# (04-d) CUSTOM MODEL (with NO Temporal Features, Margin Loss) EVALUATION

In [1]:
import subprocess
import sys
import os

# Specify the path to the folder containing your module
repo_root = '../'

src_path = os.path.join(repo_root, 'src')
# Add src_path to sys.path if not already present
if src_path not in sys.path:
    sys.path.insert(0, src_path)

In [2]:
from custom_models import AnimalTemporalClassifier
from custom_models import AnimalClassifier
from custom_datasets import S3ImageWithTimeFeatureDataset
import torch
from torch.utils.data import DataLoader

In [3]:
import time
import torch.nn.functional as F

In [4]:
import os
import pandas as pd
from sklearn.metrics import accuracy_score, classification_report, f1_score

In [5]:
import boto3
import tarfile
from io import BytesIO
import json

def download_and_extract_files_from_s3(bucket, key, files_to_extract):
    s3 = boto3.client('s3')
    obj = s3.get_object(Bucket=bucket, Key=key)
    buffer = BytesIO(obj['Body'].read())

    extracted_files = {}
    with tarfile.open(fileobj=buffer, mode='r:gz') as tar:
        for member in tar.getmembers():
            if member.name in files_to_extract:
                f = tar.extractfile(member)
                if f:
                    # For JSON, decode as text; for .pth, keep as bytes
                    if member.name.endswith('.json'):
                        extracted_files[member.name] = f.read().decode('utf-8')
                    else:
                        extracted_files[member.name] = f.read()
    return extracted_files



In [6]:
# Usage example
bucket = 'aai-590-tmp2'
key ='Resnet18_with_No_Temporal_Margin_Loss/output/pytorch-training-2025-07-17-09-22-39-143/output/model.tar.gz'
files_to_extract = ['label2idx.json', 'model.pth']
#files_to_extract = ['model.pth']
                    
extracted_files = download_and_extract_files_from_s3(bucket, key, files_to_extract)
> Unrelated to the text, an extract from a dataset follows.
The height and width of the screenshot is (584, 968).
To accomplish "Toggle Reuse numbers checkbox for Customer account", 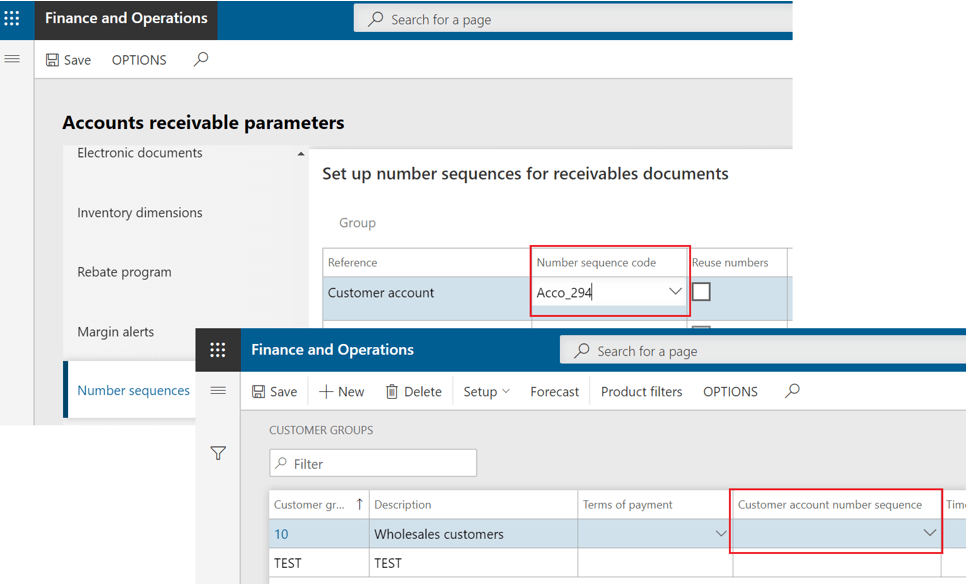I will [701, 292].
# Parse JSON to count classes
json_content = extracted_files.get(files_to_extract[0])
if json_content:
    json_data = json.loads(json_content)
    #num_classes = len(json_data.get('classes', []))
    num_classes = len(json_data)
    print(f'Number of classes: {num_classes}')
else:
    print('JSON file not found')

# The .pth file content is binary, ready for torch.load
pth_content = extracted_files.get(files_to_extract[1])
if pth_content:
    print(f'.pth file size: {len(pth_content)} bytes')
    # Example: load with torch.load(BytesIO(pth_content))
else:
    print('.pth file not found')

JSON file not found
.pth file size: 44813397 bytes


In [7]:
bucket_name = "aai-590-tmp2"
train_val_dir = "data_split/train_val"
s3_label2idx = f's3://{bucket_name}/{train_val_dir}/label_mapping.json'
label2idx = pd.read_json(s3_label2idx, typ='series').to_dict()
num_classes = len(label2idx)
num_classes

17

In [8]:
# initialize custom model with same number of classes based on json file
device = torch.device('cuda' if torch.cuda.is_available() else 'cpu')
model = []
model = AnimalClassifier(num_classes).to(device)



In [9]:
# Load the weights from the .pth file (from BytesIO or file)
model.load_state_dict(torch.load(BytesIO(pth_content), map_location=device))
model.eval()

AnimalClassifier(
  (cnn): ResNet(
    (conv1): Conv2d(3, 64, kernel_size=(7, 7), stride=(2, 2), padding=(3, 3), bias=False)
    (bn1): BatchNorm2d(64, eps=1e-05, momentum=0.1, affine=True, track_running_stats=True)
    (relu): ReLU(inplace=True)
    (maxpool): MaxPool2d(kernel_size=3, stride=2, padding=1, dilation=1, ceil_mode=False)
    (layer1): Sequential(
      (0): BasicBlock(
        (conv1): Conv2d(64, 64, kernel_size=(3, 3), stride=(1, 1), padding=(1, 1), bias=False)
        (bn1): BatchNorm2d(64, eps=1e-05, momentum=0.1, affine=True, track_running_stats=True)
        (relu): ReLU(inplace=True)
        (conv2): Conv2d(64, 64, kernel_size=(3, 3), stride=(1, 1), padding=(1, 1), bias=False)
        (bn2): BatchNorm2d(64, eps=1e-05, momentum=0.1, affine=True, track_running_stats=True)
      )
      (1): BasicBlock(
        (conv1): Conv2d(64, 64, kernel_size=(3, 3), stride=(1, 1), padding=(1, 1), bias=False)
        (bn1): BatchNorm2d(64, eps=1e-05, momentum=0.1, affine=True, trac

In [None]:
!pip install torchviz torchview graphviz

In [None]:
device

In [None]:
from torchview import draw_graph

# Specify input sizes as a tuple of shapes
input_sizes = (1, 3, 224, 224)

model_graph = draw_graph(
    model,
    input_size=input_sizes,
    expand_nested=True
)

model_graph.visual_graph.render(filename='custom_model_noTimeVector_architecture')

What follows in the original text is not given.